- [PROBLEM REQUIREMENTS]:
Which lines run from the line containing "Image resolution: width=644" through the end of the records below? Reproduce them exactly, and nothing else.
** RECORDS SHOWN follows **
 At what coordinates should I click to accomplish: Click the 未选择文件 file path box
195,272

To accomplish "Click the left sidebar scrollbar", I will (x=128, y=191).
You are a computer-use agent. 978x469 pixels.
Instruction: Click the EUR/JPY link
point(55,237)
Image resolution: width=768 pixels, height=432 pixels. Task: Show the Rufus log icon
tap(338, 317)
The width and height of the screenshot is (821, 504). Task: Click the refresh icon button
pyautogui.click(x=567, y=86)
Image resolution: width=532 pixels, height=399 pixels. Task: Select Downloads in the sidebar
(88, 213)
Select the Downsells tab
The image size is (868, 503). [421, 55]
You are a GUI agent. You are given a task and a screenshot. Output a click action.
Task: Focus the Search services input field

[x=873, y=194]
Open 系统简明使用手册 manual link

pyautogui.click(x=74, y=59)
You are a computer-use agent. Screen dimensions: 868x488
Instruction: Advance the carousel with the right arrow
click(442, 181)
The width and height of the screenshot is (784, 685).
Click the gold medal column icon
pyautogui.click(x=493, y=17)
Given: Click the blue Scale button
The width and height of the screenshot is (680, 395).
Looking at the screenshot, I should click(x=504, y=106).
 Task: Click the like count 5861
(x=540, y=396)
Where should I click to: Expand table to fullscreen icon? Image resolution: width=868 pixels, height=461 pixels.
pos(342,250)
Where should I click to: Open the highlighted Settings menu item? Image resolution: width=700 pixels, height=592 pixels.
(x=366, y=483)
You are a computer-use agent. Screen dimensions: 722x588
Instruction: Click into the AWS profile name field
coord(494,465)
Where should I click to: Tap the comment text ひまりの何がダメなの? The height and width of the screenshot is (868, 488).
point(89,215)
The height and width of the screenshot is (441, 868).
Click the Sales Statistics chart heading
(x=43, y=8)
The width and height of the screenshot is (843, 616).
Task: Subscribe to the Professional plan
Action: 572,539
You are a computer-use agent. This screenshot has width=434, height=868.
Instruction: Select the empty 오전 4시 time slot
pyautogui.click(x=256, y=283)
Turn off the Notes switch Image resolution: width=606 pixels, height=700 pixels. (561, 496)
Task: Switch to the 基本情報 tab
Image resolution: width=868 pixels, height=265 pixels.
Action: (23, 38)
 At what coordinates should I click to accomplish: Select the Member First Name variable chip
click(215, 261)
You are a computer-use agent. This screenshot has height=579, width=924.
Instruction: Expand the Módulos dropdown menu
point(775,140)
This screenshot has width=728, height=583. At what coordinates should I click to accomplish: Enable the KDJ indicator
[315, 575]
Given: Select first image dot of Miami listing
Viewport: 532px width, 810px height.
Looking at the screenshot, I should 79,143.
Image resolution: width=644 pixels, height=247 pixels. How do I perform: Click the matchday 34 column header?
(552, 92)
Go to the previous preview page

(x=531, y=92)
** End of RECORDS SHOWN **
- [RESPONSE BOX]:
Image resolution: width=644 pixels, height=247 pixels. How do I perform: Click the matchday 34 column header?
(552, 92)
Go to the previous preview page

(x=531, y=92)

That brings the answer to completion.